- REQUIREMENT -
Repeat the whole listing exactly as it appears.

- SOURCE INFORMATION -
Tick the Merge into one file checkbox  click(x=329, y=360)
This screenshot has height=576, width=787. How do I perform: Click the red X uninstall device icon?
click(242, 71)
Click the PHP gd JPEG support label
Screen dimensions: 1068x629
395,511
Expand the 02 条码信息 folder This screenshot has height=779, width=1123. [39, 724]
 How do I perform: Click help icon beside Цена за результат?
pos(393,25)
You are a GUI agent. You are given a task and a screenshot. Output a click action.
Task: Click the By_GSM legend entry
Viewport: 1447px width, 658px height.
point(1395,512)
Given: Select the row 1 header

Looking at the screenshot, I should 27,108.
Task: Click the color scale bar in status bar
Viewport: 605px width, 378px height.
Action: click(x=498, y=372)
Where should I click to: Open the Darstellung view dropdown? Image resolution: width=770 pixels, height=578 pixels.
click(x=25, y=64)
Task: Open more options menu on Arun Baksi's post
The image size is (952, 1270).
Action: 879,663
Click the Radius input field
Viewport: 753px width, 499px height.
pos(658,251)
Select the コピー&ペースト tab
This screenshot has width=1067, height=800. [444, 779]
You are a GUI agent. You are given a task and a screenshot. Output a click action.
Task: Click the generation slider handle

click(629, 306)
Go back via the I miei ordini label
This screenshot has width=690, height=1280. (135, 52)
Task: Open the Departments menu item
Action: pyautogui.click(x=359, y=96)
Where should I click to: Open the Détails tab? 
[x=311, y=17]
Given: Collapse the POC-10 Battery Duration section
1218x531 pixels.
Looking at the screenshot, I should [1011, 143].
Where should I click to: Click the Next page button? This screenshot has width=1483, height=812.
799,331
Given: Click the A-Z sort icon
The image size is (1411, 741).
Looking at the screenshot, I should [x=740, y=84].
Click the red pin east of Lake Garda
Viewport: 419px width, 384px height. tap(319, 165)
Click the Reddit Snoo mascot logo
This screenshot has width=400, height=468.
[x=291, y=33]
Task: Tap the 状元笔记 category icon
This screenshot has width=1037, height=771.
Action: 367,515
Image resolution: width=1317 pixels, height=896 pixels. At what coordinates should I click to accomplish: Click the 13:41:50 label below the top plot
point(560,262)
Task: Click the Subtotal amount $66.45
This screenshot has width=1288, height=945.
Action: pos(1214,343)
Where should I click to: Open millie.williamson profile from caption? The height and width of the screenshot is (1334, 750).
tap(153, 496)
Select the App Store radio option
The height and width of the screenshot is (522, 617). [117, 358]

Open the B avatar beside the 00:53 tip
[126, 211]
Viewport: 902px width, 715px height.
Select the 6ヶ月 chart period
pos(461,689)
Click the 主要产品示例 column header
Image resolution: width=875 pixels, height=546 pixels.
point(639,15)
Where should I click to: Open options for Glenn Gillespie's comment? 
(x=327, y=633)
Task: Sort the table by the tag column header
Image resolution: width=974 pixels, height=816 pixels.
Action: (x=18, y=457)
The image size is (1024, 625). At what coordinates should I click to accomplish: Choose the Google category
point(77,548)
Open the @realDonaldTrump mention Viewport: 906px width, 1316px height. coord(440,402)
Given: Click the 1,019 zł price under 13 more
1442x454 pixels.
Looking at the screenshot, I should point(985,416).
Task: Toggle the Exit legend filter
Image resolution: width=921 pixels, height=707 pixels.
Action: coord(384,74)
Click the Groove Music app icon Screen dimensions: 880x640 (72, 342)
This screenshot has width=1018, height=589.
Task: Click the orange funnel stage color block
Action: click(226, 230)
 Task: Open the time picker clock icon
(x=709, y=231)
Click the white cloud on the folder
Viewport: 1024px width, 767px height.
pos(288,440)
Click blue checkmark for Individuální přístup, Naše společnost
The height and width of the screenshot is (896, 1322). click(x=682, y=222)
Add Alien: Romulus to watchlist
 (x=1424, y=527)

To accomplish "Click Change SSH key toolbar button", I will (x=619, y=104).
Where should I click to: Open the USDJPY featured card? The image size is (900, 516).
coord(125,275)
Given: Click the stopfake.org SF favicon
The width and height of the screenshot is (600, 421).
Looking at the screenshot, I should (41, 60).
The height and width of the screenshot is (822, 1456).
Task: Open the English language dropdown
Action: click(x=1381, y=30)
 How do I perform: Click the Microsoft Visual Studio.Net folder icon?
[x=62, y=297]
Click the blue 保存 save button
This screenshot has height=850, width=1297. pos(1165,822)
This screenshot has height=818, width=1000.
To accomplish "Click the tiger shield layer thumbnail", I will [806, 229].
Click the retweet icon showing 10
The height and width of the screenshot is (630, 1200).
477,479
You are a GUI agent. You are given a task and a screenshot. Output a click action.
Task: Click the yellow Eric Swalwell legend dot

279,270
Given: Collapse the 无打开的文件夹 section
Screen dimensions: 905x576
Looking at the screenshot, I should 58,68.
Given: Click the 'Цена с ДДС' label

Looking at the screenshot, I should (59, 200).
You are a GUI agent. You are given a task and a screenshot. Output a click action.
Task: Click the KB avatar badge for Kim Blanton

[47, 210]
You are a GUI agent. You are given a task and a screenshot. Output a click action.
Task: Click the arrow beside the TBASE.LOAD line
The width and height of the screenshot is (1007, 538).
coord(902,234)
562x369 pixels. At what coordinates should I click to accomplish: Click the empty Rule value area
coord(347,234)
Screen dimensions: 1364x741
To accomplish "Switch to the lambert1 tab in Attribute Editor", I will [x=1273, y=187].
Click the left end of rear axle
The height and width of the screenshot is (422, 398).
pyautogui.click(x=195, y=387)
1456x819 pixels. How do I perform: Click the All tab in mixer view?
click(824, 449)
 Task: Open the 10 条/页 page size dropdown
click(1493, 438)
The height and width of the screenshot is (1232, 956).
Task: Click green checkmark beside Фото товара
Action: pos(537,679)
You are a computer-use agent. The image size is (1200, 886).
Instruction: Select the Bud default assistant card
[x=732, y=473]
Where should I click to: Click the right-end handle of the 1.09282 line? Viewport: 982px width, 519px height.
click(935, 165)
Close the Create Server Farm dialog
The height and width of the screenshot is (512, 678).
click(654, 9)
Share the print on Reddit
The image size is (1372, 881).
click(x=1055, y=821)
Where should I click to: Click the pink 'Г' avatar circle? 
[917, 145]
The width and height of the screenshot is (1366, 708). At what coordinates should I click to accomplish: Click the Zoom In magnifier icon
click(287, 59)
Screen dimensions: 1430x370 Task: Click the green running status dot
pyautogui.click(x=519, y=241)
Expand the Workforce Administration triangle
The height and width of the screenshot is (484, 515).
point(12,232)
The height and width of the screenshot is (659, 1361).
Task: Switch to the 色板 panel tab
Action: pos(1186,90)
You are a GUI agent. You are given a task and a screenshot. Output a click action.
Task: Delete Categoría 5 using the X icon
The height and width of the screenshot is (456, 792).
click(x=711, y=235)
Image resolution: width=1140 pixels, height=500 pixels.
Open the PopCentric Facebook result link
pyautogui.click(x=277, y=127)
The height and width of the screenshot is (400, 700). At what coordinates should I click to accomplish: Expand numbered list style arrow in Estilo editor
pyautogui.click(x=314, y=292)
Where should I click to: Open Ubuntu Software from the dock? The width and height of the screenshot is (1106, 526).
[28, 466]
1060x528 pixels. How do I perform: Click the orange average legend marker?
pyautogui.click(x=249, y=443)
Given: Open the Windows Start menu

- EXERCISE SOLUTION -
Tick the Merge into one file checkbox  click(x=329, y=360)
This screenshot has height=576, width=787. How do I perform: Click the red X uninstall device icon?
click(242, 71)
Click the PHP gd JPEG support label
Screen dimensions: 1068x629
395,511
Expand the 02 条码信息 folder This screenshot has height=779, width=1123. [39, 724]
 How do I perform: Click help icon beside Цена за результат?
pos(393,25)
You are a GUI agent. You are given a task and a screenshot. Output a click action.
Task: Click the By_GSM legend entry
Viewport: 1447px width, 658px height.
point(1395,512)
Given: Select the row 1 header

Looking at the screenshot, I should 27,108.
Task: Click the color scale bar in status bar
Viewport: 605px width, 378px height.
Action: click(x=498, y=372)
Where should I click to: Open the Darstellung view dropdown? Image resolution: width=770 pixels, height=578 pixels.
click(x=25, y=64)
Task: Open more options menu on Arun Baksi's post
The image size is (952, 1270).
Action: 879,663
Click the Radius input field
Viewport: 753px width, 499px height.
pos(658,251)
Select the コピー&ペースト tab
This screenshot has width=1067, height=800. [444, 779]
You are a GUI agent. You are given a task and a screenshot. Output a click action.
Task: Click the generation slider handle

click(629, 306)
Go back via the I miei ordini label
This screenshot has width=690, height=1280. (135, 52)
Task: Open the Departments menu item
Action: pyautogui.click(x=359, y=96)
Where should I click to: Open the Détails tab? 
[x=311, y=17]
Given: Collapse the POC-10 Battery Duration section
1218x531 pixels.
Looking at the screenshot, I should [1011, 143].
Where should I click to: Click the Next page button? This screenshot has width=1483, height=812.
799,331
Given: Click the A-Z sort icon
The image size is (1411, 741).
Looking at the screenshot, I should [x=740, y=84].
Click the red pin east of Lake Garda
Viewport: 419px width, 384px height. tap(319, 165)
Click the Reddit Snoo mascot logo
This screenshot has width=400, height=468.
[x=291, y=33]
Task: Tap the 状元笔记 category icon
This screenshot has width=1037, height=771.
Action: 367,515
Image resolution: width=1317 pixels, height=896 pixels. At what coordinates should I click to accomplish: Click the 13:41:50 label below the top plot
point(560,262)
Task: Click the Subtotal amount $66.45
This screenshot has width=1288, height=945.
Action: pos(1214,343)
Where should I click to: Open millie.williamson profile from caption? The height and width of the screenshot is (1334, 750).
tap(153, 496)
Select the App Store radio option
The height and width of the screenshot is (522, 617). [117, 358]

Open the B avatar beside the 00:53 tip
[126, 211]
Viewport: 902px width, 715px height.
Select the 6ヶ月 chart period
pos(461,689)
Click the 主要产品示例 column header
Image resolution: width=875 pixels, height=546 pixels.
point(639,15)
Where should I click to: Open options for Glenn Gillespie's comment? 
(x=327, y=633)
Task: Sort the table by the tag column header
Image resolution: width=974 pixels, height=816 pixels.
Action: (x=18, y=457)
The image size is (1024, 625). At what coordinates should I click to accomplish: Choose the Google category
point(77,548)
Open the @realDonaldTrump mention Viewport: 906px width, 1316px height. coord(440,402)
Given: Click the 1,019 zł price under 13 more
1442x454 pixels.
Looking at the screenshot, I should point(985,416).
Task: Toggle the Exit legend filter
Image resolution: width=921 pixels, height=707 pixels.
Action: coord(384,74)
Click the Groove Music app icon Screen dimensions: 880x640 (72, 342)
This screenshot has width=1018, height=589.
Task: Click the orange funnel stage color block
Action: click(226, 230)
 Task: Open the time picker clock icon
(x=709, y=231)
Click the white cloud on the folder
Viewport: 1024px width, 767px height.
pos(288,440)
Click blue checkmark for Individuální přístup, Naše společnost
The height and width of the screenshot is (896, 1322). click(x=682, y=222)
Add Alien: Romulus to watchlist
 (x=1424, y=527)

To accomplish "Click Change SSH key toolbar button", I will (x=619, y=104).
Where should I click to: Open the USDJPY featured card? The image size is (900, 516).
coord(125,275)
Given: Click the stopfake.org SF favicon
The width and height of the screenshot is (600, 421).
Looking at the screenshot, I should (41, 60).
The height and width of the screenshot is (822, 1456).
Task: Open the English language dropdown
Action: click(x=1381, y=30)
 How do I perform: Click the Microsoft Visual Studio.Net folder icon?
[x=62, y=297]
Click the blue 保存 save button
This screenshot has height=850, width=1297. pos(1165,822)
This screenshot has height=818, width=1000.
To accomplish "Click the tiger shield layer thumbnail", I will [806, 229].
Click the retweet icon showing 10
The height and width of the screenshot is (630, 1200).
477,479
You are a GUI agent. You are given a task and a screenshot. Output a click action.
Task: Click the yellow Eric Swalwell legend dot

279,270
Given: Collapse the 无打开的文件夹 section
Screen dimensions: 905x576
Looking at the screenshot, I should 58,68.
Given: Click the 'Цена с ДДС' label

Looking at the screenshot, I should (59, 200).
You are a GUI agent. You are given a task and a screenshot. Output a click action.
Task: Click the KB avatar badge for Kim Blanton

[47, 210]
You are a GUI agent. You are given a task and a screenshot. Output a click action.
Task: Click the arrow beside the TBASE.LOAD line
The width and height of the screenshot is (1007, 538).
coord(902,234)
562x369 pixels. At what coordinates should I click to accomplish: Click the empty Rule value area
coord(347,234)
Screen dimensions: 1364x741
To accomplish "Switch to the lambert1 tab in Attribute Editor", I will [x=1273, y=187].
Click the left end of rear axle
The height and width of the screenshot is (422, 398).
pyautogui.click(x=195, y=387)
1456x819 pixels. How do I perform: Click the All tab in mixer view?
click(824, 449)
 Task: Open the 10 条/页 page size dropdown
click(1493, 438)
The height and width of the screenshot is (1232, 956).
Task: Click green checkmark beside Фото товара
Action: pos(537,679)
You are a computer-use agent. The image size is (1200, 886).
Instruction: Select the Bud default assistant card
[x=732, y=473]
Where should I click to: Click the right-end handle of the 1.09282 line? Viewport: 982px width, 519px height.
click(935, 165)
Close the Create Server Farm dialog
The height and width of the screenshot is (512, 678).
click(654, 9)
Share the print on Reddit
The image size is (1372, 881).
click(x=1055, y=821)
Where should I click to: Click the pink 'Г' avatar circle? 
[917, 145]
The width and height of the screenshot is (1366, 708). At what coordinates should I click to accomplish: Click the Zoom In magnifier icon
click(287, 59)
Screen dimensions: 1430x370 Task: Click the green running status dot
pyautogui.click(x=519, y=241)
Expand the Workforce Administration triangle
The height and width of the screenshot is (484, 515).
point(12,232)
The height and width of the screenshot is (659, 1361).
Task: Switch to the 色板 panel tab
Action: pos(1186,90)
You are a GUI agent. You are given a task and a screenshot. Output a click action.
Task: Delete Categoría 5 using the X icon
The height and width of the screenshot is (456, 792).
click(x=711, y=235)
Image resolution: width=1140 pixels, height=500 pixels.
Open the PopCentric Facebook result link
pyautogui.click(x=277, y=127)
The height and width of the screenshot is (400, 700). At what coordinates should I click to accomplish: Expand numbered list style arrow in Estilo editor
pyautogui.click(x=314, y=292)
Where should I click to: Open Ubuntu Software from the dock? The width and height of the screenshot is (1106, 526).
[28, 466]
1060x528 pixels. How do I perform: Click the orange average legend marker?
pyautogui.click(x=249, y=443)
Given: Open the Windows Start menu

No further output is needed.